The answer is a number and nothing else: the count of lines in these entries containing the word "Task".
___ AVAILABLE RECORDS
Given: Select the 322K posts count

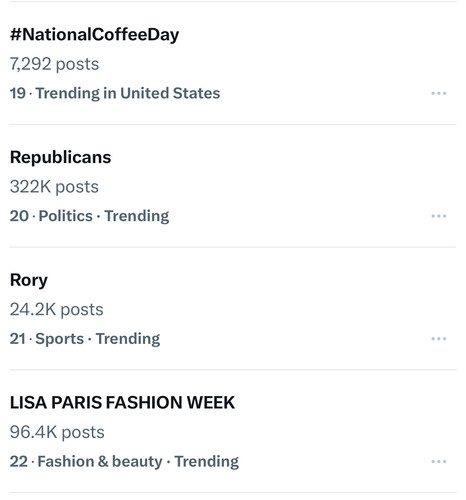Looking at the screenshot, I should click(x=54, y=187).
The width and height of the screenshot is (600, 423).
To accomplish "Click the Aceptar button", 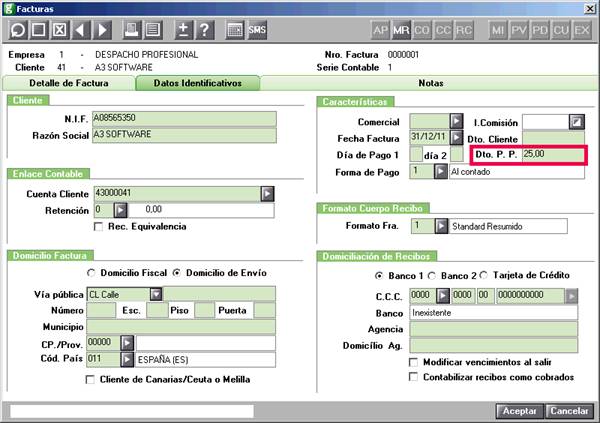I will point(519,411).
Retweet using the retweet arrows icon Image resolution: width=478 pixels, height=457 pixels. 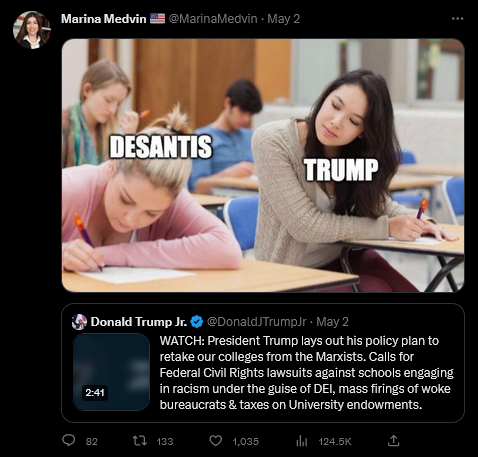coord(139,441)
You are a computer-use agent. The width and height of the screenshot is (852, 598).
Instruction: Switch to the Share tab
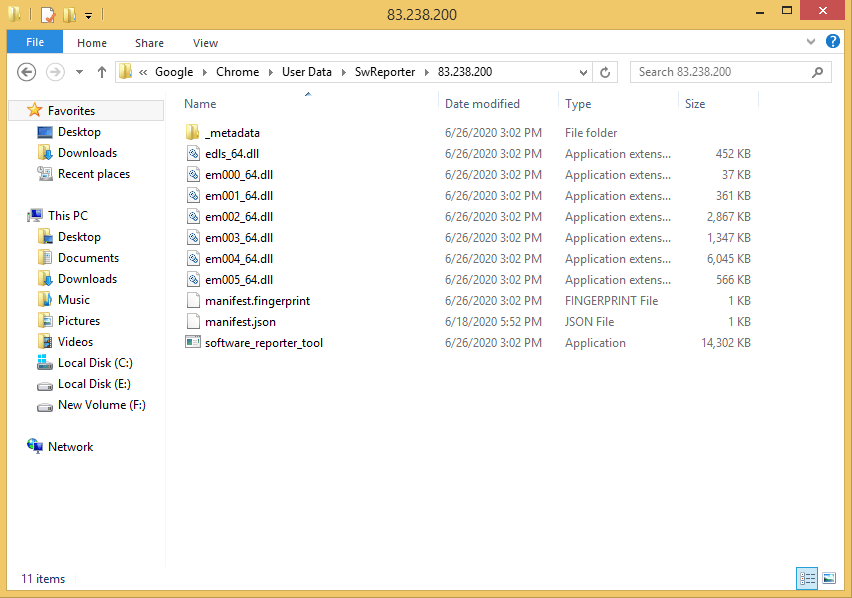[148, 43]
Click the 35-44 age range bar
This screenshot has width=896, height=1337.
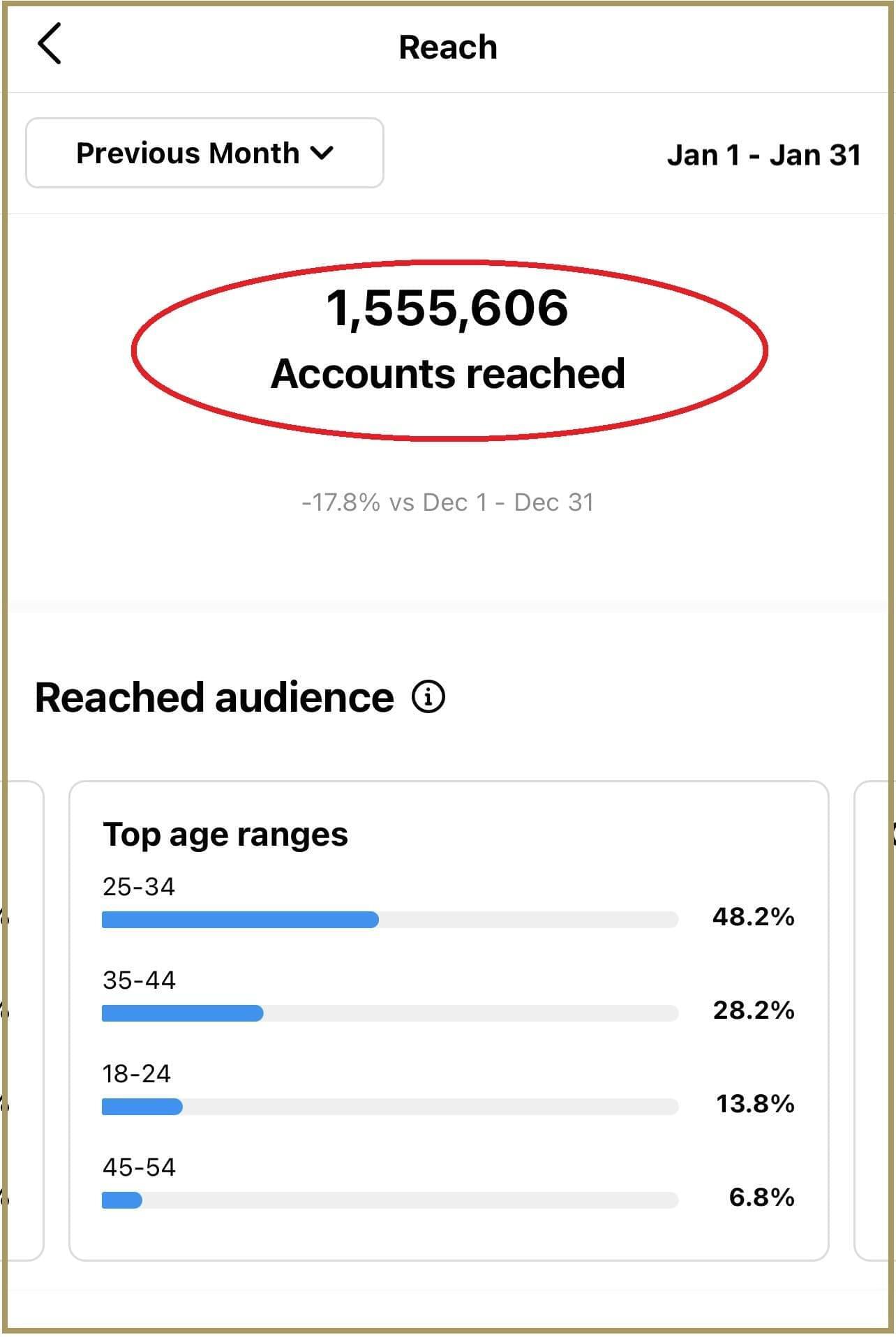click(x=389, y=1013)
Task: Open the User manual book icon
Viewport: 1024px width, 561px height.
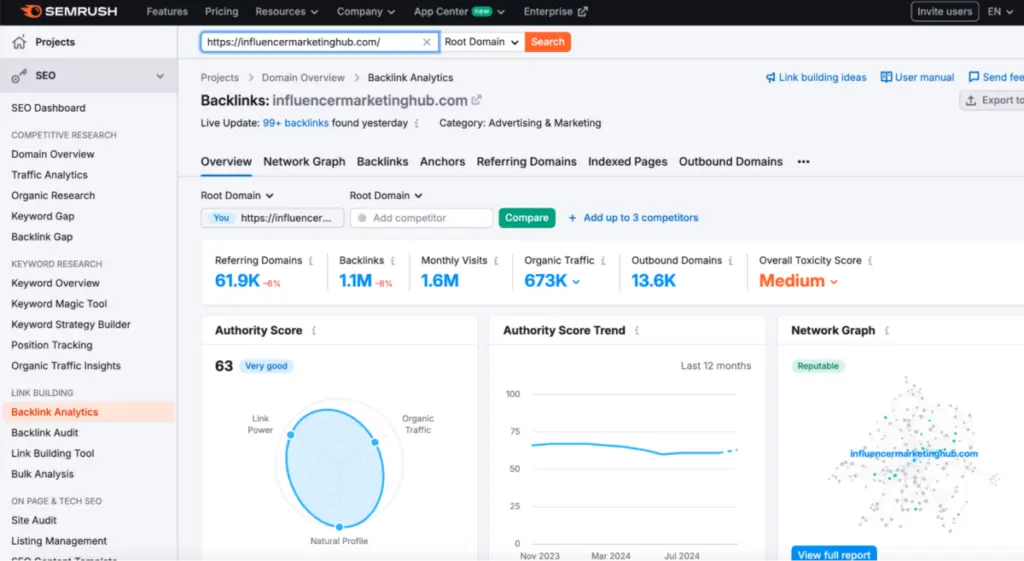Action: [886, 78]
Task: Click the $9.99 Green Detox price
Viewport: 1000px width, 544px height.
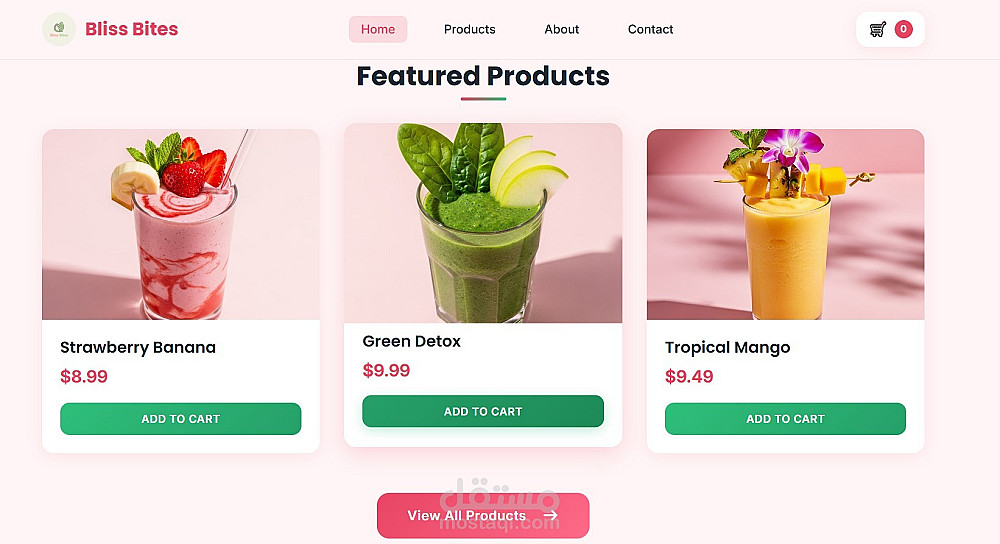Action: pyautogui.click(x=386, y=370)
______
PROBLEM SOLUTION: 2